### 1. 安装HuggingFace 并下载模型到本地

In [1]:
!pip install huggingface-hub -Uqq
!pip install -Uqq sagemaker

### 如果是外海region，执行下面cell通过huggingface_hub下载, 否则跳过

In [2]:
from huggingface_hub import snapshot_download
from pathlib import Path

local_model_path = Path("./bge-m3-model")
local_model_path.mkdir(exist_ok=True)
model_name = "BAAI/bge-m3"
commit_hash = "4277867103fc67328e2033176de4387b85e9960f"
snapshot_download(repo_id=model_name, revision=commit_hash, cache_dir=local_model_path)

Fetching 19 files:   0%|          | 0/19 [00:00<?, ?it/s]

.gitattributes:   0%|          | 0.00/1.57k [00:00<?, ?B/s]

README.md:   0%|          | 0.00/11.7k [00:00<?, ?B/s]

1_Pooling/config.json:   0%|          | 0.00/191 [00:00<?, ?B/s]

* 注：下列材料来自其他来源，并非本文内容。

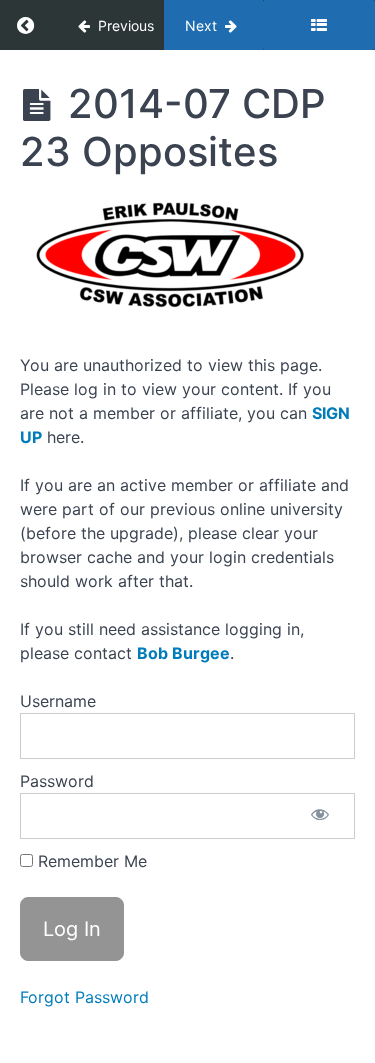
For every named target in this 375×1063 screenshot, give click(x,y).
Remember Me (90, 861)
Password (57, 781)
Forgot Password (84, 997)
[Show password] (320, 816)
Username (58, 701)
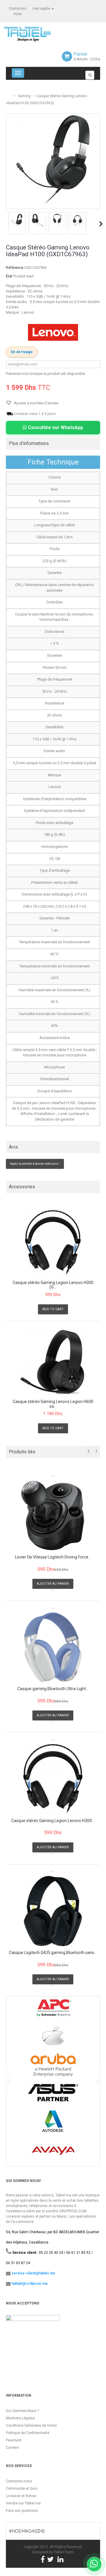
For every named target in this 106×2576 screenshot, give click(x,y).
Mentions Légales (20, 2418)
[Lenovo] (53, 332)
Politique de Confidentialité (27, 2433)
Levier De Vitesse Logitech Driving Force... (53, 1557)
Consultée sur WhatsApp (55, 427)
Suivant (101, 224)
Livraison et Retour (21, 2496)
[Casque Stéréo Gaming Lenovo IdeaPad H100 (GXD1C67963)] (17, 220)
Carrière (12, 2448)
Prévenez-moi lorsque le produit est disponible (45, 373)
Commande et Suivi (22, 2488)
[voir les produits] (53, 2010)
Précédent (6, 224)
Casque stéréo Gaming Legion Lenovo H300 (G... (53, 1284)
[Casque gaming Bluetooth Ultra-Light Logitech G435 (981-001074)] (53, 1647)
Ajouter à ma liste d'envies (35, 403)
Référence (14, 267)
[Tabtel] (35, 33)
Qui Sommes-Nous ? (22, 2411)
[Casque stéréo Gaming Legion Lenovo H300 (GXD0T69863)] (53, 1243)
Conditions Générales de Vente (31, 2425)
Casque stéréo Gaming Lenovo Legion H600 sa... (53, 1403)
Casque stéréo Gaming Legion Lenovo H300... (53, 1821)
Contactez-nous (19, 2481)
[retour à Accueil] (8, 93)
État (9, 276)
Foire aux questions (22, 2511)
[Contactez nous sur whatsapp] (94, 2564)
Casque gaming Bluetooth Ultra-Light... (53, 1689)
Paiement (13, 2440)
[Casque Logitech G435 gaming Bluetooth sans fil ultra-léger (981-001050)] (53, 1911)
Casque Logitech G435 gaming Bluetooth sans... (53, 1952)
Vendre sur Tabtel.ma (23, 2503)
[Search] (89, 75)
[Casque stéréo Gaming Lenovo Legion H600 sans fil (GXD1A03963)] (53, 1362)
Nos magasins (28, 2531)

imgs/miracl.jpg:   0%|          | 0.00/201k [00:00<?, ?B/s]

imgs/long.jpg:   0%|          | 0.00/218k [00:00<?, ?B/s]

config.json:   0%|          | 0.00/687 [00:00<?, ?B/s]

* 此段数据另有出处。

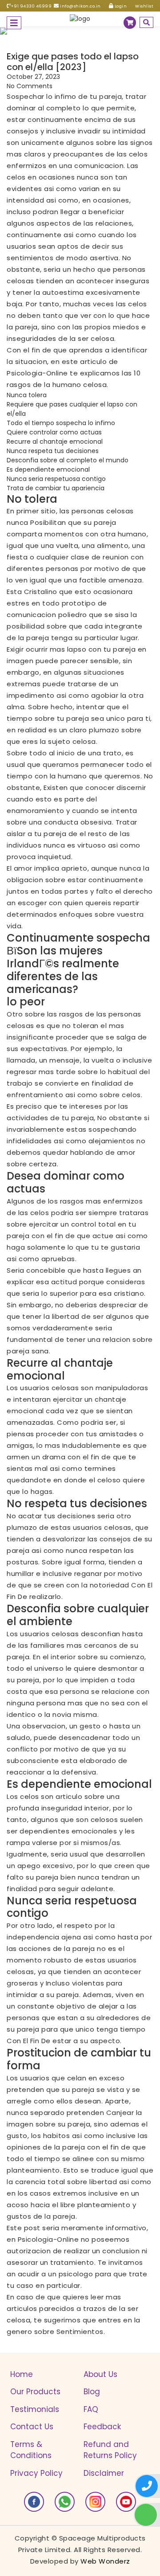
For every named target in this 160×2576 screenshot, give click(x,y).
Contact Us (31, 2426)
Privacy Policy (36, 2473)
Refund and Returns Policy (110, 2450)
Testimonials (34, 2409)
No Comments (29, 86)
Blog (92, 2391)
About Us (100, 2374)
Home (21, 2374)
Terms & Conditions (31, 2450)
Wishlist (143, 6)
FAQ (91, 2409)
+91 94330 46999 (31, 6)
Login (120, 6)
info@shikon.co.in (80, 6)
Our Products (35, 2391)
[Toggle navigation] (14, 22)
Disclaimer (104, 2473)
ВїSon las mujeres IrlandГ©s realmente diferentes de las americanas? (63, 970)
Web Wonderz (105, 2561)
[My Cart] (130, 22)
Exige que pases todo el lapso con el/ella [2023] (73, 61)
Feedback (102, 2426)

config_sentence_transformers.json:   0%|          | 0.00/123 [00:00<?, ?B/s]

colbert_linear.pt:   0%|          | 0.00/2.10M [00:00<?, ?B/s]

pytorch_model.bin:   0%|          | 0.00/2.27G [00:00<?, ?B/s]

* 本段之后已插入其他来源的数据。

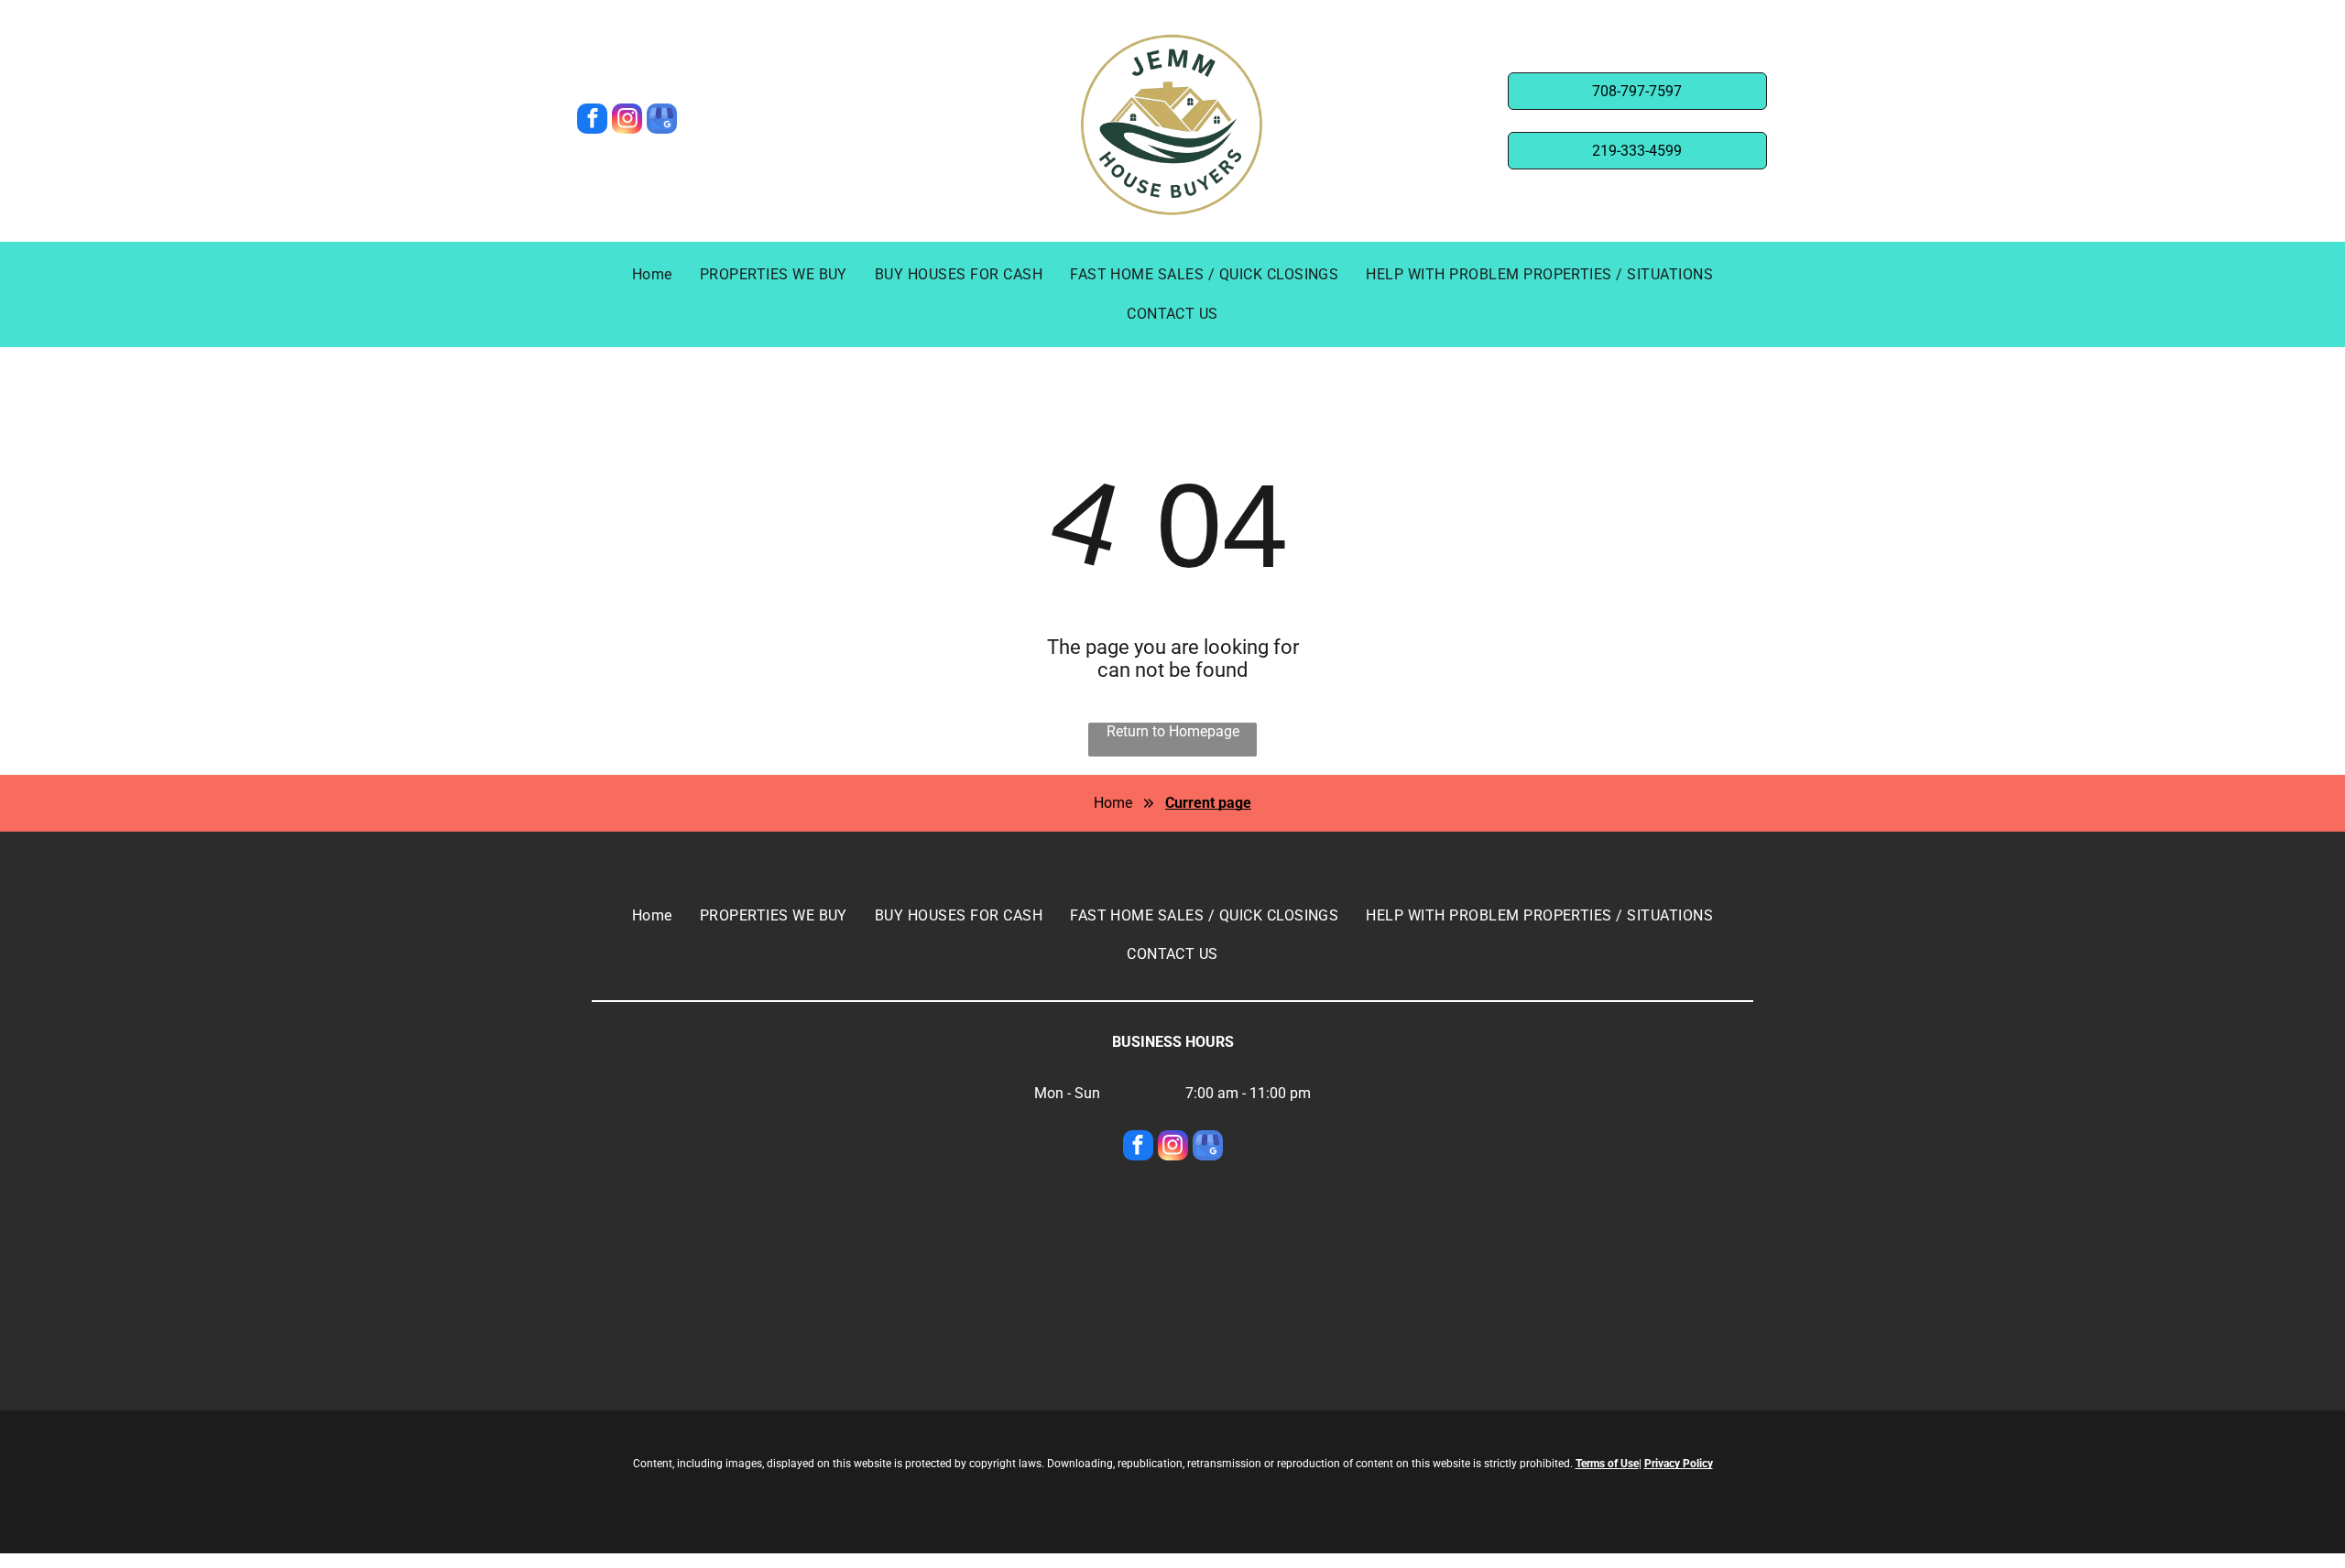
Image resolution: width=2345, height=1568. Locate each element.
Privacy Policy (1678, 1463)
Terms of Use (1607, 1463)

imgs/mkqa.jpg:   0%|          | 0.00/326k [00:00<?, ?B/s]

modules.json:   0%|          | 0.00/349 [00:00<?, ?B/s]

sentencepiece.bpe.model:   0%|          | 0.00/5.07M [00:00<?, ?B/s]

imgs/nqa.jpg:   0%|          | 0.00/97.4k [00:00<?, ?B/s]

sentence_bert_config.json:   0%|          | 0.00/54.0 [00:00<?, ?B/s]

model.safetensors:   0%|          | 0.00/2.27G [00:00<?, ?B/s]

sparse_linear.pt:   0%|          | 0.00/3.52k [00:00<?, ?B/s]

tokenizer.json:   0%|          | 0.00/17.1M [00:00<?, ?B/s]

special_tokens_map.json:   0%|          | 0.00/964 [00:00<?, ?B/s]

tokenizer_config.json:   0%|          | 0.00/1.31k [00:00<?, ?B/s]

'bge-m3-model/models--BAAI--bge-m3/snapshots/4277867103fc67328e2033176de4387b85e9960f'

### 如果是中国区，执行下面cell通过modelscope进行下载

In [None]:
# !pip install modelscope -i https://pypi.tuna.tsinghua.edu.cn/simple -Uqq

In [None]:
# from modelscope.hub.snapshot_download import snapshot_download
# from pathlib import Path

# local_model_path = Path("./bge-zh-model")

# local_model_path.mkdir(exist_ok=True)
# model_name = "Xorbits/bge-large-zh-v1.5"
# commit_hash = "v0.0.1"

# snapshot_download(model_name, revision=commit_hash, cache_dir=local_model_path)

### 2. 把模型拷贝到S3为后续部署做准备

In [3]:
import sagemaker
from sagemaker import image_uris
import boto3
import os
import time
import json

role = sagemaker.get_execution_role()  # execution role for the endpoint
sess = sagemaker.session.Session()  # sagemaker session for interacting with different AWS APIs
bucket = sess.default_bucket()  # bucket to house artifacts

region = sess._region_name
account_id = sess.account_id()

s3_client = boto3.client("s3")
sm_client = boto3.client("sagemaker")
smr_client = boto3.client("sagemaker-runtime")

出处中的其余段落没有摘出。